Tofacitnib citrate , a drug approved by FDA for treating rheumatoid arthritis, is highly promising for managing alopecia universalis , a medical condition leading to hair loss in the entire body, including the scalp, eyebrows and eyelashes , according to a study in the online edition of Journal of Investigative Dermatology .
A 25-year-old patient, hairless for seven years, regrew eyebrows, eyelashes, facial, armpit and scalp hair within eight months of starting the treatment.
"The results are exactly what we hoped for ," senior author of the study, Brett A. King, assistant professor of dermatology at Yale University School of Medicine, in US, said in a news release. "This is a huge step forward in the treatment of patients with this condition. While it's one case, we anticipated the successful treatment of this man based on our current understanding of the disease and the drug. We believe the same results will be duplicated in other patients, and we plan to try."
Though the man was suffering from alopecia universalis, he sought treatment from the Yale Dermatologists for treating psoriasis. Tofacitinib citrate has been known to cure psoriasis as well . The same drug also has reversed another form of alopecia in mice models. This encouraged King and colleagues to examine the effectiveness of tofacitinib citrate in treating alopecia universalis .

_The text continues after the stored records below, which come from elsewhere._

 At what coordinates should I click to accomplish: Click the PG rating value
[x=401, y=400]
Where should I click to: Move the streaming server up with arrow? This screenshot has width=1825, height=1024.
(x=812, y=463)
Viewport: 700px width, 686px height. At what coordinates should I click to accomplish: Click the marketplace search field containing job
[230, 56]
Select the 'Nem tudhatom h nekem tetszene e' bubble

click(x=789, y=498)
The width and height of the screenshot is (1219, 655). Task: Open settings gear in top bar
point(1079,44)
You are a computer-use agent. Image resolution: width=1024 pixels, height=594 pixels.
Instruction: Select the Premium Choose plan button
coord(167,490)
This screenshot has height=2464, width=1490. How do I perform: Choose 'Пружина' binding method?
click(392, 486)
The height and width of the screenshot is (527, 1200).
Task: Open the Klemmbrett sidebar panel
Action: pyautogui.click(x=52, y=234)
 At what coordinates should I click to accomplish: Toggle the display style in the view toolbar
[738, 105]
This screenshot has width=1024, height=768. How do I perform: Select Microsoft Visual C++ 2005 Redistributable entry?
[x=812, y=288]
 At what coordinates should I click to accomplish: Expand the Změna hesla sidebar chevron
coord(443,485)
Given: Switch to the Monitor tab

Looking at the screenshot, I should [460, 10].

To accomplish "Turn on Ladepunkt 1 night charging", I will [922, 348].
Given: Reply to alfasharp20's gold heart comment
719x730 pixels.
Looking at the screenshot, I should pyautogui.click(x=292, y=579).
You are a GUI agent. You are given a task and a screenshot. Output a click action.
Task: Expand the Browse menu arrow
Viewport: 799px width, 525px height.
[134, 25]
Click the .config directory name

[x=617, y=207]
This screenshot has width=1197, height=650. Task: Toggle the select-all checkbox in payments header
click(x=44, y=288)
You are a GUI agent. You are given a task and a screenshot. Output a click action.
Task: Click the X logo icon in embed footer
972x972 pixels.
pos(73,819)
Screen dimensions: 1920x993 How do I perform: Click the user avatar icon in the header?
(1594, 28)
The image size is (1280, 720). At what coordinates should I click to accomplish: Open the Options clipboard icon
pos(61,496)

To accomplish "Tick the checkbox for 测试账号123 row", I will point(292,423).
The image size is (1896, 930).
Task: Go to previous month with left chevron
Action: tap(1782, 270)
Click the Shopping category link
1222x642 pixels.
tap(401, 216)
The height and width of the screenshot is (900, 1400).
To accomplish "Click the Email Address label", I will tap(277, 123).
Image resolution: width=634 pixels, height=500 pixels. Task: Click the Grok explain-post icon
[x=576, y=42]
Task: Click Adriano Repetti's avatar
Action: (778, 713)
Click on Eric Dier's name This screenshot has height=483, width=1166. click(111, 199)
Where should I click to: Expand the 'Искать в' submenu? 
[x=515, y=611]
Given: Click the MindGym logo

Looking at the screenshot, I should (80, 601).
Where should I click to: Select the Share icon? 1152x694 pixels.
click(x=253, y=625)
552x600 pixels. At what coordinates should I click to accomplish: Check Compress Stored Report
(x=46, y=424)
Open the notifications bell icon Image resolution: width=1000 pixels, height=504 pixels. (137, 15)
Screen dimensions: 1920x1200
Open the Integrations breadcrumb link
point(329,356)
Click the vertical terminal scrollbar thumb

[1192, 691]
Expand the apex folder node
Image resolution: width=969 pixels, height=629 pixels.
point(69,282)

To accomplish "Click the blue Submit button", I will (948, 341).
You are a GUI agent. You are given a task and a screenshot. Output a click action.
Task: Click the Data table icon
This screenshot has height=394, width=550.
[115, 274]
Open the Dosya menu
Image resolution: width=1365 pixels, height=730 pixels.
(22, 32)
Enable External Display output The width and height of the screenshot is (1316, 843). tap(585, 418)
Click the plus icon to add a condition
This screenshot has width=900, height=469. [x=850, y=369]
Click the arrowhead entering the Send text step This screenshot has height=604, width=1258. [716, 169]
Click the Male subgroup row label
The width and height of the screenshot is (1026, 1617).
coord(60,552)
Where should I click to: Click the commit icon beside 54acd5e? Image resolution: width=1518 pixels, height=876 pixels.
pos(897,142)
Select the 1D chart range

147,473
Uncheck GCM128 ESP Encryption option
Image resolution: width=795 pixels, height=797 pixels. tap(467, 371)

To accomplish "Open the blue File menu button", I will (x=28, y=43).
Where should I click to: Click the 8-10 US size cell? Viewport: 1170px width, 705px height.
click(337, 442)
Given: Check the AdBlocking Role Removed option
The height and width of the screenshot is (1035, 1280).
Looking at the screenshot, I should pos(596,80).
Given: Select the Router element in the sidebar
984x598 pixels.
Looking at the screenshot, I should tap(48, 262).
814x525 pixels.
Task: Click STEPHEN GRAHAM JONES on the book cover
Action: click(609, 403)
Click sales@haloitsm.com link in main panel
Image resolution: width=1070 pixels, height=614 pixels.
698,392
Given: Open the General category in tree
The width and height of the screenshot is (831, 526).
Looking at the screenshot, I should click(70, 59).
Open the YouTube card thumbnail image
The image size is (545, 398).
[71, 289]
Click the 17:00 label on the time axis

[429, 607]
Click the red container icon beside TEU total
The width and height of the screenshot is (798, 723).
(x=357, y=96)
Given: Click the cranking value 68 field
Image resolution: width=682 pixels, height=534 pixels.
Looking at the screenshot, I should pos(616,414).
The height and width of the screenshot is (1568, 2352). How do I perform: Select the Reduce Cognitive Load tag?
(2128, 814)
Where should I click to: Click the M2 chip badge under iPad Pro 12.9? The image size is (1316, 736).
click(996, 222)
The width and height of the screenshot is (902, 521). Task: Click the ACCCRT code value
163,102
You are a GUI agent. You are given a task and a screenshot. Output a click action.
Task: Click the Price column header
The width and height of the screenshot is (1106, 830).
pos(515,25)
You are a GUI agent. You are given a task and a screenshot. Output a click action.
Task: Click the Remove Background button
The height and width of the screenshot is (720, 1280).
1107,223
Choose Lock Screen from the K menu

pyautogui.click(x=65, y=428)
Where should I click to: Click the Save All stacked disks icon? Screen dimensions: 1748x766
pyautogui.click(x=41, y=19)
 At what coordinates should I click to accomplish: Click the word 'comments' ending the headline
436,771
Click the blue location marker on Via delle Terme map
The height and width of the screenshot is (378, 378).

The patient was prescribed a 10 mg daily dose of tofacitinib. Nearly 60 days after starting the medication, the man started growing hair on his scalp and face. The man's hair growth improved considerably with another three months after a 15 mg daily dose. Interestingly, the drug was completely safe and effective.
"By eight months there was full regrowth of hair," co-author of the study Brittany G. Craiglow, said. "The patient has reported feeling no side effects, and we've seen no lab test abnormalities, either."
The drug works by turning off the immune system attack on hair follicles, induced by the disease, researchers while explaining the mechanism, said.
As effective treatment for this condition is not available the findings are highly promising according to King.
"There are no good options for long-term treatment of alopecia universalis," King, said. "The best available science suggested this might work, and it has."
Efforts to find out a permanent remedy for baldness and other hair loss problems have been made for a long time. In October last year, a team of scientists regrew new human hair from cells.